Name every user who posted in the forum thread below about the fallen molting mantis, in the order their posts appear.

____ DOCUMENT TEXT

# ?



## Frazier (Sep 14, 2007)

i know this isnt prob in the right subject but.... mabey u guys can help me i dont know if u read my intro but i have this mantis that i thought had just molted but turns out i loooked at it in its cage and it was molting so i was like ok great but when i looked back the stick it was on had follen down on top of it and i took it off of it. it looked fine and turned over but it hasnt got up yet and is laying there not even standing up. so...... what should i do? is it just weak,did it get hurt should i just put it out of its missery, will it get stronger and stand up its looking around and moving just cant stand up? but it looks better than it did a couple of hours ago thanks for the help


----------



## Precious (Sep 15, 2007)

Maybe fine, maybe not. I've had it go both ways. Give it some time, if it recovers you'll probably see much improvement by tomorrow and more and more with time. Good luck!


----------



## Kriss (Sep 15, 2007)

If the mantid fell half way through the molt and had not completely shed its old skin try and replace it back on a purch so it can finish the molt. If you try and do this and the mantid is to weak to attach to the purch then its not looking good.

If it had completly shed its skin and then fell theres a better chance.

Try and put it on a purch again where it can hang and dry its new exoskeloton out.


----------



## asdsdf (Sep 15, 2007)

Yep. Agree with Precious. Needs to be dried. It may be deformed, unforunately, if it was too soft.


----------

________
____ DATA SECTION

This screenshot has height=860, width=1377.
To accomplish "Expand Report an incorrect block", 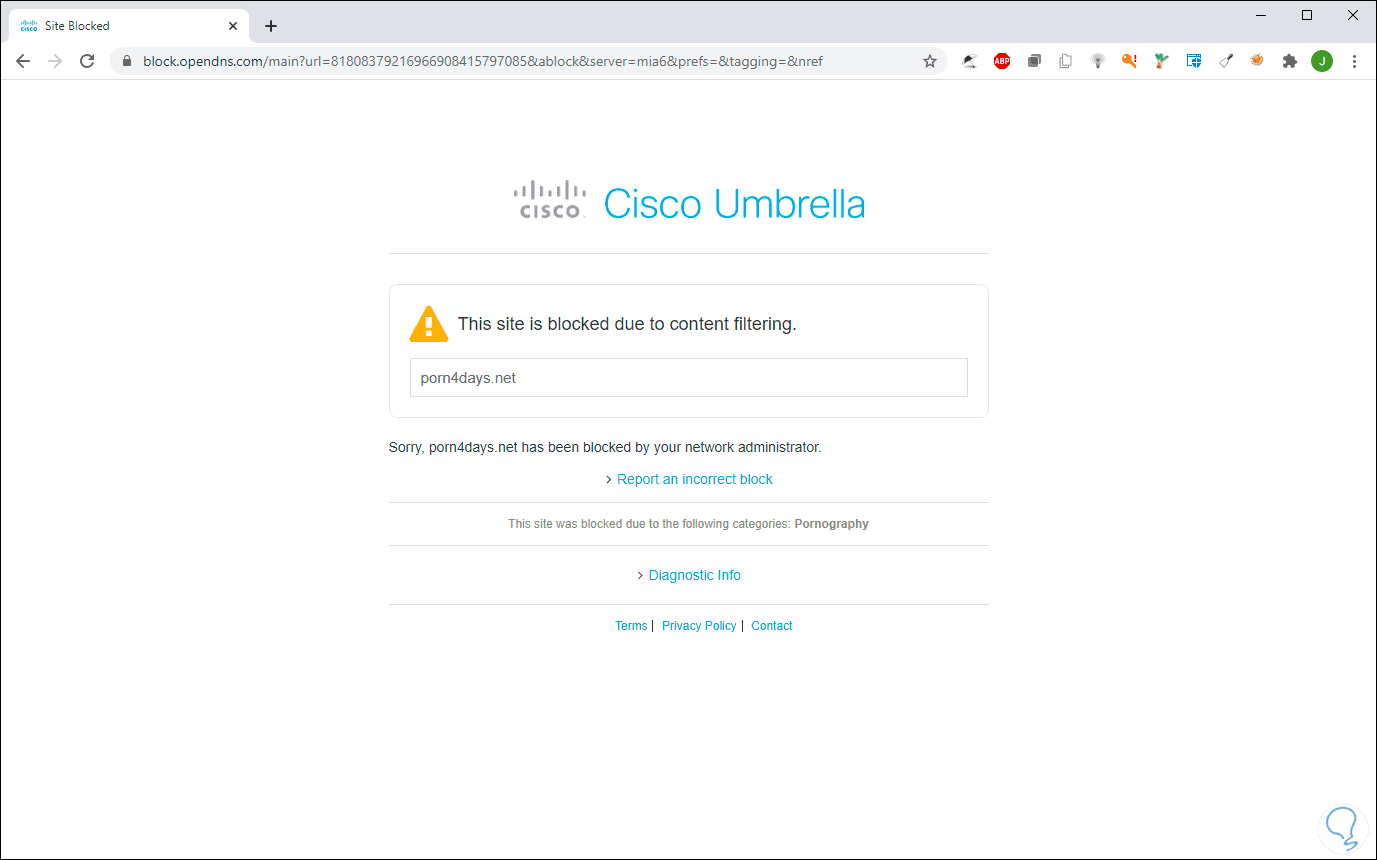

________

> RIGHT ANSWER
Frazier, Precious, Kriss, asdsdf